キャラクターの名前はぱっと思い付きで決める作者さんがほとんどだと思うんですが、ありがちなデメリットが「似たような名前ばかりになる」ことです。
作者さんの好みでつけるわけですから。ぱっと思いついた名前が似たような名前になるのはよくあることです。
ミュウ、ミア、リア、リリア、シュウ、シアとか。
正直、異世界チーレム物なんてヨメたちの個性なんて描き分けられていないことがほとんどなんで、これって区別がつきにくくて、読む側にしたら結構なストレスになるんですよね。
たかが名前じゃないかこんなもん、というのもひとつの考えですが、区別をつけるだけのためにも、何でもいいから規則に従って順番に名前を付けた方がいいような気もします。
QWERTY配列に従って、Qでクイン、次はWでウェンブリーとか。
欧米風の名前になるなら、最初は英語風にグレン、次はフランス風にバティスト、その次はドイツ風にコンラートとか。
異世界で欧米風の名前になること自体、おかしいと言えばおかしいのですけどね。僕はこれはやむを得ないコストかなと思っています。
まったく架空の、キデュコとかヒエズツとかだったら男か女かも分からないし、そもそも名前かも分からないし、貴族風なのか庶民風なのか、賢そうなのかわんぱくなのか、そういう補助情報がまったくなくなりますからね。それは脳に負担をかけます。
ただ、例えばゲルマン神話風の固有名詞が満ちている世界観、ジークフリートとかヒルデガルドとかがいる中で、キリスト教系のヨハンとか、ラケルとか、エリザヴェートとかそういう名前が入ると、世界観が壊れるような気がしますね。キリスト教系の固有名詞はヘブライ語で、ゲルマン語族系とは語族のレベルで違う言語ですから。
特技というほどのものでもないんですけど、アメリカのテレビドラマとかを見ていて、僕はたまにキャラクターの名前があたることがあるんですね。こいつはいかにもジェニファーっぽそうだ、とか。
名前は個性に引きずられますが、個性が名前に引きずられることもあるんじゃないかと思います。
日本にも某キラキラネームとか、名前と社会階層に関連があるんじゃないかという話もありますが、アメリカでももちろんそういうことはあるわけです。

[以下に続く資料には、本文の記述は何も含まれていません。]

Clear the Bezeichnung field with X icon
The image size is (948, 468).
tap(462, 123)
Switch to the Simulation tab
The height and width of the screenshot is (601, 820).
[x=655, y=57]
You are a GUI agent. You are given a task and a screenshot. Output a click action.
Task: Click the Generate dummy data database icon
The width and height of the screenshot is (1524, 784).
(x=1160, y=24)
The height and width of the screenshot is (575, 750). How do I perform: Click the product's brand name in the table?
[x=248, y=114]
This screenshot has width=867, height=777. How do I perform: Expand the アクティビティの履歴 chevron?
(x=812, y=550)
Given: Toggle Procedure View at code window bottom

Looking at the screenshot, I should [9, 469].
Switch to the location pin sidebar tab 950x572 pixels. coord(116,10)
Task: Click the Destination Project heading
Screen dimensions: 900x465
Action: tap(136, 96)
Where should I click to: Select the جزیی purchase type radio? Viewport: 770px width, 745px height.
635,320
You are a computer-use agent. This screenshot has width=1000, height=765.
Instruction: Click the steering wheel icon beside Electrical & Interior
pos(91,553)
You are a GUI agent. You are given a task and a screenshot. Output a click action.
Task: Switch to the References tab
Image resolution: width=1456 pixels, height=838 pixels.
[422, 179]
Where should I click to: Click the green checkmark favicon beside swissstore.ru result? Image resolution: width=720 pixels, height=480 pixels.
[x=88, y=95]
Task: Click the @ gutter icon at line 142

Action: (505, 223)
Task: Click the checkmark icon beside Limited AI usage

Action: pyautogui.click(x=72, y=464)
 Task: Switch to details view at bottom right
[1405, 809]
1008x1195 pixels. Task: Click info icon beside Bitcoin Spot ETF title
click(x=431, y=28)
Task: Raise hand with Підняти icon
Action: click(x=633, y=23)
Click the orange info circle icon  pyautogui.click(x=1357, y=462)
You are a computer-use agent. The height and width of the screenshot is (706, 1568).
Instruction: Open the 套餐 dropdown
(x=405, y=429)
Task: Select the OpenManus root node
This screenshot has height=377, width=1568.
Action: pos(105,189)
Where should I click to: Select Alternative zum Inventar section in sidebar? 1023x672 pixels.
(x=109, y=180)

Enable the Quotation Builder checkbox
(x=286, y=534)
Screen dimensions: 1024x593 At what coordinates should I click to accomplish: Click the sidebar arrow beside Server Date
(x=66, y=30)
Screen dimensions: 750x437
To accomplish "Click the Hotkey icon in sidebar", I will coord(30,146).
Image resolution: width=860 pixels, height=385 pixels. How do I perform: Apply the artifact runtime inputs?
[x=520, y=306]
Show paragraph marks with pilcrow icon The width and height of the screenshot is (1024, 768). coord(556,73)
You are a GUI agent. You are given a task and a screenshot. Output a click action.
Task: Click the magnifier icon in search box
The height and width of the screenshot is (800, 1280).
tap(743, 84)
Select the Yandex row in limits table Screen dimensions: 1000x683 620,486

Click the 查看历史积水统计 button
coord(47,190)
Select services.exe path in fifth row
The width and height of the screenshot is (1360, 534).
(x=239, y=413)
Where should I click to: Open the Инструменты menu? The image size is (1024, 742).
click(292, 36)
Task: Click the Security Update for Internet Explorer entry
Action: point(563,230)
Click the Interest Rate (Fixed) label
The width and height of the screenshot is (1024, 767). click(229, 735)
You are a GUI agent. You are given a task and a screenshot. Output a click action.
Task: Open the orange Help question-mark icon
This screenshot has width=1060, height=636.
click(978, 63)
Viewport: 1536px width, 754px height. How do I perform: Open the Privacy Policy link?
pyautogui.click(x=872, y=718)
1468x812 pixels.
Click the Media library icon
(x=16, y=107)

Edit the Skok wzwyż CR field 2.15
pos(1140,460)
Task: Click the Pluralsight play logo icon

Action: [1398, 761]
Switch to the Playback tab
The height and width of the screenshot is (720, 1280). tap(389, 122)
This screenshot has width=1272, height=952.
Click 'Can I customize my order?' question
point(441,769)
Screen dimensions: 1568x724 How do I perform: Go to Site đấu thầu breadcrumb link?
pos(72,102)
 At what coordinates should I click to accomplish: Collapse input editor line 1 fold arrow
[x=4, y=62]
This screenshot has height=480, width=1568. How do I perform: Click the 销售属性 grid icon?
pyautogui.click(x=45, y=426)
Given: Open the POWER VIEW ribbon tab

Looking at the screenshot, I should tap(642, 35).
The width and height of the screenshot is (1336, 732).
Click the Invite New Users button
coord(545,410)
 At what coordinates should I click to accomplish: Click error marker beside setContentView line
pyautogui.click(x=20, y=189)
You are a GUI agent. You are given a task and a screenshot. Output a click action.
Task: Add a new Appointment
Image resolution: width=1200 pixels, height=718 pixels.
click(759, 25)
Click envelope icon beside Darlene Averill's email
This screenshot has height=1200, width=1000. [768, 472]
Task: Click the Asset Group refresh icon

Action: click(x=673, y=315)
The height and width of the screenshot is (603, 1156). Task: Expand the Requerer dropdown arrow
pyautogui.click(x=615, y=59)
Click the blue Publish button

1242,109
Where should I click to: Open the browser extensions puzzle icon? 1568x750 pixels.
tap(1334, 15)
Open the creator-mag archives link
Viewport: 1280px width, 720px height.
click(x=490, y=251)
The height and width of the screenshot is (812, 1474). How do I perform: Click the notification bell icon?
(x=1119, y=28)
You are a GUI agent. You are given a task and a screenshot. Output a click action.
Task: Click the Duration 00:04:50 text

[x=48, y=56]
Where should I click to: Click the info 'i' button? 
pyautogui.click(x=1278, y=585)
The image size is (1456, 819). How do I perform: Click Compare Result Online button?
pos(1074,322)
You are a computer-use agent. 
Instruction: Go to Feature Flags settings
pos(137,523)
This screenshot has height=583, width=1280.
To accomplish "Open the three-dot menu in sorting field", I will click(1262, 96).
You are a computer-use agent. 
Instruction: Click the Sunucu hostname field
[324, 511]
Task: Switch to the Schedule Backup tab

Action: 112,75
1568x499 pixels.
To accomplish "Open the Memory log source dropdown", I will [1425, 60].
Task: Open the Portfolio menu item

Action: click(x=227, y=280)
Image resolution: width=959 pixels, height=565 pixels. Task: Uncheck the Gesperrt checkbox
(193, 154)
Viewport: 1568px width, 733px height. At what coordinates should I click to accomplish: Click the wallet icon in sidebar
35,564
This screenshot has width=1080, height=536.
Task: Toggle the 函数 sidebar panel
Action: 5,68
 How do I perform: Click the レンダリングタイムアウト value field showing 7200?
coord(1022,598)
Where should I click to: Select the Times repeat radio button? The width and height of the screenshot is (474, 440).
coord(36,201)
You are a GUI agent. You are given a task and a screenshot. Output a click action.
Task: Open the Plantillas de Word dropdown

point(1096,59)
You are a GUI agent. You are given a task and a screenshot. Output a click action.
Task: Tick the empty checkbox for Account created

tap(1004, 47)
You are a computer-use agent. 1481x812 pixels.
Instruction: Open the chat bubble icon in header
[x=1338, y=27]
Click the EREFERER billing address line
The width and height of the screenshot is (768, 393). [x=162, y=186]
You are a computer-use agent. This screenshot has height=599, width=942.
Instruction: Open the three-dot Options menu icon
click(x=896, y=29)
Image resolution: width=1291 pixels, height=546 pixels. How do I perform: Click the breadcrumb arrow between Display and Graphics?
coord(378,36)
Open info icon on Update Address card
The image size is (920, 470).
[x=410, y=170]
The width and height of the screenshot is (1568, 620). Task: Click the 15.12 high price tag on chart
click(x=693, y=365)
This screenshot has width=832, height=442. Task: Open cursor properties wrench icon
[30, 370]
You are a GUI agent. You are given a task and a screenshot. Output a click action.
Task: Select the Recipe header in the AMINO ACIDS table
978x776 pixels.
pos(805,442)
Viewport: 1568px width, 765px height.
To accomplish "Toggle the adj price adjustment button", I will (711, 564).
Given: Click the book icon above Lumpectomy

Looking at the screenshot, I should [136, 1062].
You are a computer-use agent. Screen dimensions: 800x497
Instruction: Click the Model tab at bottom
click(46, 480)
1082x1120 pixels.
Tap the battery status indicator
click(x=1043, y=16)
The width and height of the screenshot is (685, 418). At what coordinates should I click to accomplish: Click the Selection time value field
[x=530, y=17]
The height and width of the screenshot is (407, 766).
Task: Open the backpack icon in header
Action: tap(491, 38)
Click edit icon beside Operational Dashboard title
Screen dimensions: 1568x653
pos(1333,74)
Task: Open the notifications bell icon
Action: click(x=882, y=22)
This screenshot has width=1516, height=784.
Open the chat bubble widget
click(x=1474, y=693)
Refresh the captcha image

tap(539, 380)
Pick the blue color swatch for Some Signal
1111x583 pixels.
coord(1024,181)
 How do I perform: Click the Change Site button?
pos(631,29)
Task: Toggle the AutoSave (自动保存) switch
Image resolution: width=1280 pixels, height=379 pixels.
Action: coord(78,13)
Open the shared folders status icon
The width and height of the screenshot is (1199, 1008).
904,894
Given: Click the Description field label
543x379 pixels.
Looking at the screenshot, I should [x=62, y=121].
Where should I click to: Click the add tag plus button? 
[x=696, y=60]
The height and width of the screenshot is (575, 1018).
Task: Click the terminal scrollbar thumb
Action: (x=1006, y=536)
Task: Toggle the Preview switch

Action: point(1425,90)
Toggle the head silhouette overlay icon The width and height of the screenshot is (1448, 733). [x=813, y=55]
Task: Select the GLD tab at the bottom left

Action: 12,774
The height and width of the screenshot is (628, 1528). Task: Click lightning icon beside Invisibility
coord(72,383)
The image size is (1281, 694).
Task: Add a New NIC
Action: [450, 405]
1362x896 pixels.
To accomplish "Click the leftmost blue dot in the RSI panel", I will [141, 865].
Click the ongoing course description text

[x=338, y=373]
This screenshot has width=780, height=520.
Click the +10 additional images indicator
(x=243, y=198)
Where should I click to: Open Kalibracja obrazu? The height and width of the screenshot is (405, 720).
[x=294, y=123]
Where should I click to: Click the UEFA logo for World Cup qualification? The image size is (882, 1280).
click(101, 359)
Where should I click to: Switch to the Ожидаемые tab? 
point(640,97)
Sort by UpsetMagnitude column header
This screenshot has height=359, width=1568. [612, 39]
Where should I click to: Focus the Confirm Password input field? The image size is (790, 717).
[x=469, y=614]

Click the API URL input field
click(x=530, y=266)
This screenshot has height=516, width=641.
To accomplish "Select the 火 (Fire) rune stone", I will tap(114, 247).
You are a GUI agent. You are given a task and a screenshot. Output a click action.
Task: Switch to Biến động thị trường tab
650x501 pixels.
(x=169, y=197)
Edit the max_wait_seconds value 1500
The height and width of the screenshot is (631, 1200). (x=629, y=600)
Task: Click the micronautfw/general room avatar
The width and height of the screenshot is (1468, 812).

歴史の古い貴族の御曹司の名前がダレンとかケヴィンとかだったら、少なくともアメリカ人はちょっとした違和感を感じるんじゃないでしょうか。貞淑な淑女がキムとかジェニファーだったら、名前のパブリックイメージとじゃっかんのズレがあるので補正のストレスがかかると思います。
そういうことも書き手は知っておいた方がいいと思います。
「赤毛のアン」で、まああれは百年以上前のお話ですけど、ダイアナについて、キリスト教的な名前じゃないから軽薄っぽい、と陰口をたたく人がいるんですが(リンド夫人だったかな?)、ダイアナってのはそういう名前だと言うことです。
英国のダイアナ妃は一族の人から名前を貰ったんだと思いますけど、ヨメはともかく、今でも英国王室は生まれた王女にはつけない名前だと思います。今後は分かりませんけどね。ウィリアム王子の娘のシャーロット王女はおばあ様がダイアナ妃なんで、ミドルネームに入ってますけどね。
名前ってのはニュートラルではないんですよ。ちょっと色がある。キャラクターの個性に沿った名前をつけると、すごくはまるし、読者にも分かりやすくなる。
アウグストゥスとか、飲み屋のおじさんにはつけないでしょ? アウグストだとスペイン語圏では一般的な名前ですけどね。英語で言ったらオーガストで愛称はガスですが、まあ、ガスならそれらしい。
それらしい名前にすれば、ストレスがかからないわけです。
ネーミングについては書き手はそういうことも考えたらいいんじゃないかなって、偉そうに思いました。